Niets lijkt vrediger dan een slapende baby. Maar achter die serene kleine uitdrukking, ontvouwen zich fantastische dramas, zoals theatervoorstellingen achter gesloten toneelgordijnen? Of is het podium vrij?
Volgens de psycholoog David Foulkes, een van s werelds toonaangevende experts op het gebied van kinderdromen, stellen mensen vaak ten onrechte het waarnemingsvermogen van hun baby gelijk aan een vermogen om te dromen. “Als een organisme bewijst dat het een realiteit kan waarnemen, dan zijn we geneigd te denken dat het er ook een kan dromen”, schreef Foulkes in “Children” s Dreaming and the Development of Consciousness “(Harvard University Press, 2002). Maar gezien de onvolwassenheid van de “beperkte pool van ervaringen en hun hersenen” van babys, denken Foulkes en andere neurowetenschappers dat ze de eerste paar jaar van hun leven eigenlijk droomloos zijn.

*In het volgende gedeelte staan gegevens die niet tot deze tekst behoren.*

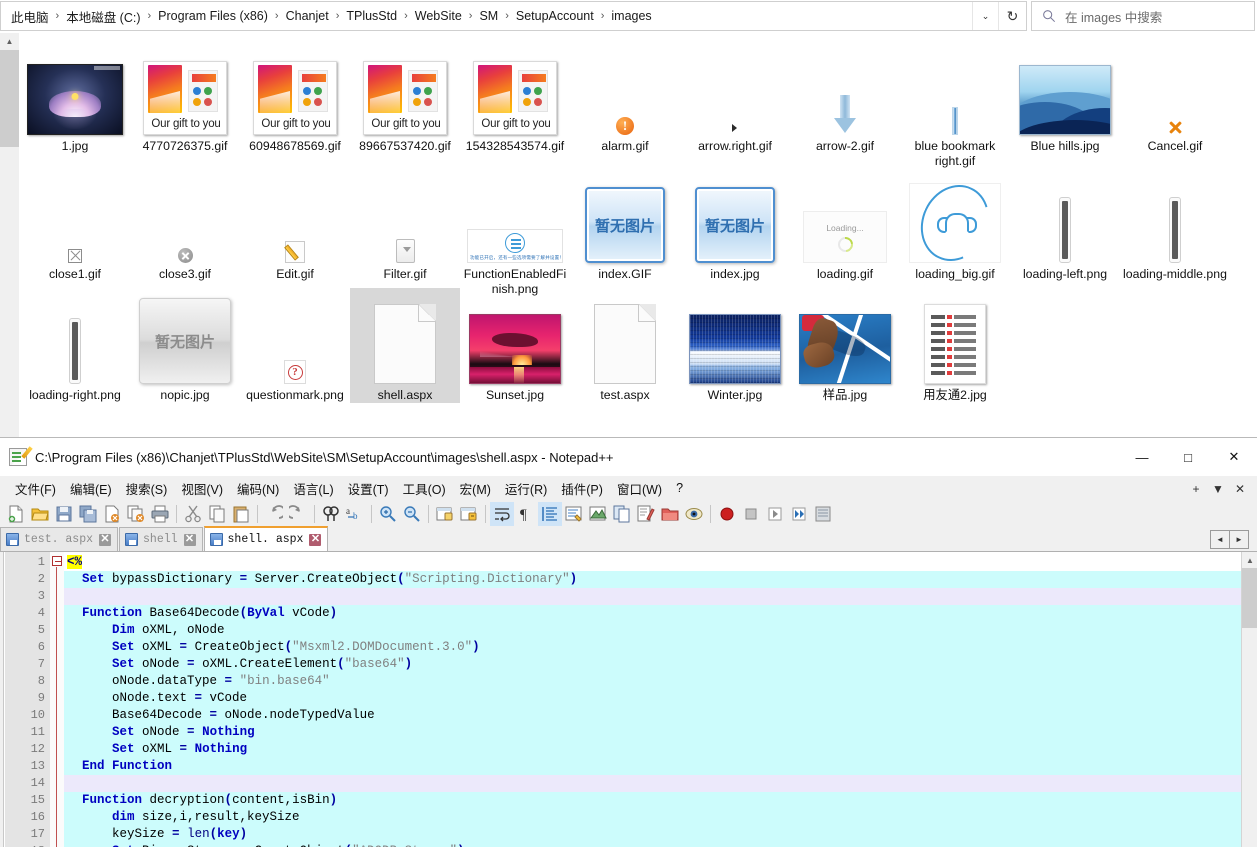 This screenshot has width=1257, height=847. Describe the element at coordinates (652, 664) in the screenshot. I see `code-line: Set oNode = oXML.CreateElement("base64")` at that location.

Dat is ondanks het feit dat ze vanaf de geboorte daarna komen slapende babys de REM-slaapfase (snelle oogbeweging) binnen – de fase waarin volwassenen dromen. En jongen, doen ze dat: pasgeborenen brengen de helft van hun slaaptijd door in REM, vergezeld van schokkerige oogbollen, spiertrekkingen en een karakteristiek zaagtandpatroon op hersenscans. Ter vergelijking: volwassenen brengen slechts een kwart van hun slaaptijd door in REM en de rest in de droomloze niet-REM-fase, gekenmerkt door langzaam variërende hersengolven. Als babys tijdens REM zouden dromen, zouden ze dromen voor het equivalent van een volledige werkdag van acht uur. Dat zou veel kilometers kosten om uit de weinige afbeeldingen die ze “hebben verzameld van de gezichten van hun slaapkamer, speelgoed en ouders” te halen.

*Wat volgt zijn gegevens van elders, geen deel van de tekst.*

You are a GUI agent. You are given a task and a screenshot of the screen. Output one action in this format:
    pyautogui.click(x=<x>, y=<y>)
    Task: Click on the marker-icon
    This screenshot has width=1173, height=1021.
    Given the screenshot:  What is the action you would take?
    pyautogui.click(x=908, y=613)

In plaats daarvan geloven neurowetenschappers dat REM-slaap een heel andere rol speelt bij pasgeborenen en zuigelingen: het stelt hun hersenen in staat om paden te bouwen, geïntegreerd te raken en hen later te helpen taal te ontwikkelen. (Op dezelfde manier leren jonge vogels liedjes tijdens de REM-slaap.) Terwijl al dat gromwerk aan de gang is, missen ze de hoofdruimte en het vermogen om zichzelf voor te stellen als de helden van babyavonturen, of om fantasiespeelgoed te verzinnen.
Dromen, denken neurowetenschappers, is een cognitief proces dat ontstaat in de vroege kinderjaren, zodra kinderen het vermogen hebben verworven om dingen visueel en ruimtelijk voor te stellen. Volgens onderzoek van Foulkes en zijn collegas beschrijven zelfs kinderen van 4 of 5 jaar oud doorgaans dromen die statisch en duidelijk zijn, zonder bewegende of handelende karakters, weinig emoties en geen herinneringen.

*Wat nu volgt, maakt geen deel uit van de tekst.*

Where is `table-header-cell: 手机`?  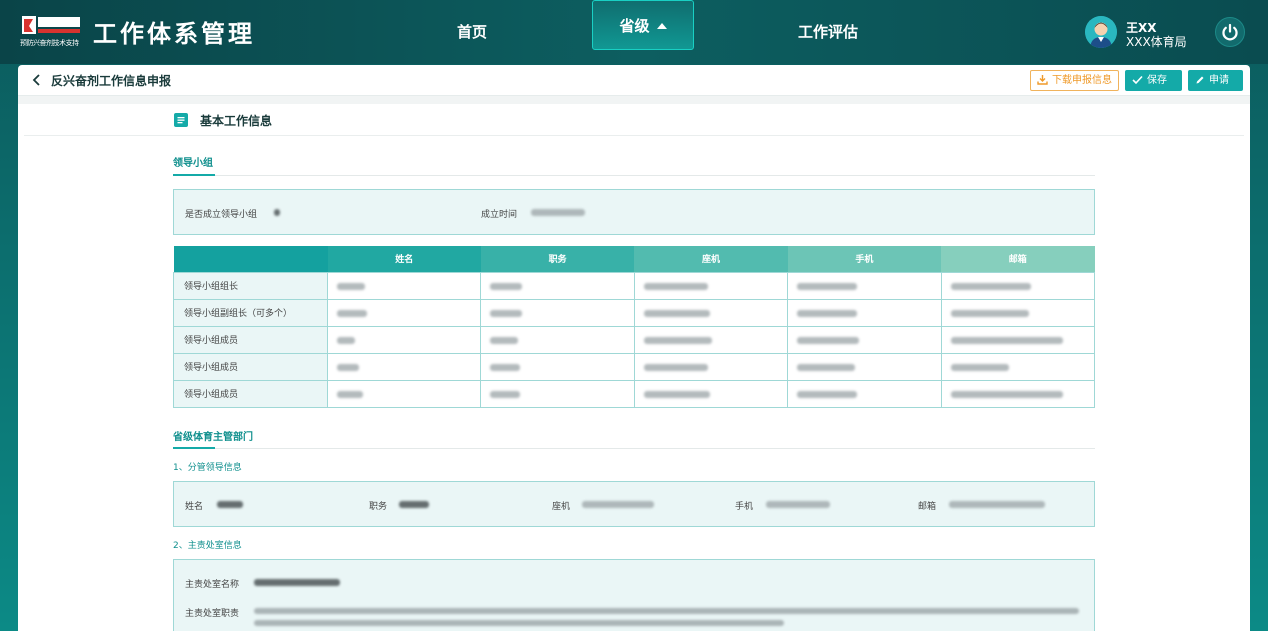
table-header-cell: 手机 is located at coordinates (864, 259).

Levendige dromen met gestructureerde verhalen die zich afspelen op de leeftijd van 7 of 8, rond dezelfde tijd dat kinderen een duidelijk begrip van hun eigen identiteit ontwikkelen. Onderzoekers denken dat zelfbewustzijn noodzakelijk is om het zelf in dromen in te voegen. In feite is de hoeveelheid zelfkennis die een kind bezit – haar begrip dat ze dezelfde persoon zou zijn, zelfs als ze een andere naam had, bijvoorbeeld, en dat ze dezelfde persoon is als toen ze een baby was – sterk correleert met de levendigheid en de hoeveelheid plotstructuur in de dromen van dat kind.
Wanneer de bevindingen van Foulkes over dromen bij kinderen verband houden met babys, komen neurowetenschappers tot de nogal teleurstellende conclusie dat babys niet veel dromen van alles. Hun hersens zijn anderszins betrokken.